WHAT TO DO =
Copy word for word the stretch of the records below that opens with the line containing "The height and width of the screenshot is (894, 1589)." and closes with the line containing "(106, 337).", including both of those lines.

EXERCISE DATA =
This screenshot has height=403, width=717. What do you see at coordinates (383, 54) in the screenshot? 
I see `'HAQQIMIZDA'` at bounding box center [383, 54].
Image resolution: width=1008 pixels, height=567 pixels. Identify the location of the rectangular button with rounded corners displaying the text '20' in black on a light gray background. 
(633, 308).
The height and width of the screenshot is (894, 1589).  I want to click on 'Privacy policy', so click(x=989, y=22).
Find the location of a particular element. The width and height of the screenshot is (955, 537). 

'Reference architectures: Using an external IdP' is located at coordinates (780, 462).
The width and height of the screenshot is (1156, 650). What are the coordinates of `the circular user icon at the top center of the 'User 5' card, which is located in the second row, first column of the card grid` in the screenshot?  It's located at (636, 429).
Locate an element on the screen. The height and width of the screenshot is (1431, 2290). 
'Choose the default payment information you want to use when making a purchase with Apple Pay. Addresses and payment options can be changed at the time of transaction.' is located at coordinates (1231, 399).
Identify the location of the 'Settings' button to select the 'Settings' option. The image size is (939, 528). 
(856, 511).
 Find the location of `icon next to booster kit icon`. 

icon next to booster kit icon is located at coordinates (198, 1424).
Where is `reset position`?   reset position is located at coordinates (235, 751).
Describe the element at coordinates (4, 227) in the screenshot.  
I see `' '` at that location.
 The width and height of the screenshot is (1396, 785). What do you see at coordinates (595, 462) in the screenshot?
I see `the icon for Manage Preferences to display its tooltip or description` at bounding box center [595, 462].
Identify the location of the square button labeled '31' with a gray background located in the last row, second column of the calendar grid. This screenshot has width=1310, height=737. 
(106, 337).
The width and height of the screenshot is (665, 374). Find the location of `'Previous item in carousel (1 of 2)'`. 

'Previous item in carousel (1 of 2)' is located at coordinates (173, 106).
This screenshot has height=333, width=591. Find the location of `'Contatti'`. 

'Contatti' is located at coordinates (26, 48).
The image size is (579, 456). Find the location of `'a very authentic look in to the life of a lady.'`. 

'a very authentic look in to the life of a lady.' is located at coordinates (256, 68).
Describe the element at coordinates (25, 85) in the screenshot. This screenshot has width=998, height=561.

SOLUTION TO THIS EXERCISE =
The height and width of the screenshot is (894, 1589).  I want to click on 'Privacy policy', so click(x=989, y=22).
Find the location of a particular element. The width and height of the screenshot is (955, 537). 

'Reference architectures: Using an external IdP' is located at coordinates (780, 462).
The width and height of the screenshot is (1156, 650). What are the coordinates of `the circular user icon at the top center of the 'User 5' card, which is located in the second row, first column of the card grid` in the screenshot?  It's located at (636, 429).
Locate an element on the screen. The height and width of the screenshot is (1431, 2290). 
'Choose the default payment information you want to use when making a purchase with Apple Pay. Addresses and payment options can be changed at the time of transaction.' is located at coordinates (1231, 399).
Identify the location of the 'Settings' button to select the 'Settings' option. The image size is (939, 528). 
(856, 511).
 Find the location of `icon next to booster kit icon`. 

icon next to booster kit icon is located at coordinates (198, 1424).
Where is `reset position`?   reset position is located at coordinates (235, 751).
Describe the element at coordinates (4, 227) in the screenshot.  
I see `' '` at that location.
 The width and height of the screenshot is (1396, 785). What do you see at coordinates (595, 462) in the screenshot?
I see `the icon for Manage Preferences to display its tooltip or description` at bounding box center [595, 462].
Identify the location of the square button labeled '31' with a gray background located in the last row, second column of the calendar grid. This screenshot has width=1310, height=737. 
(106, 337).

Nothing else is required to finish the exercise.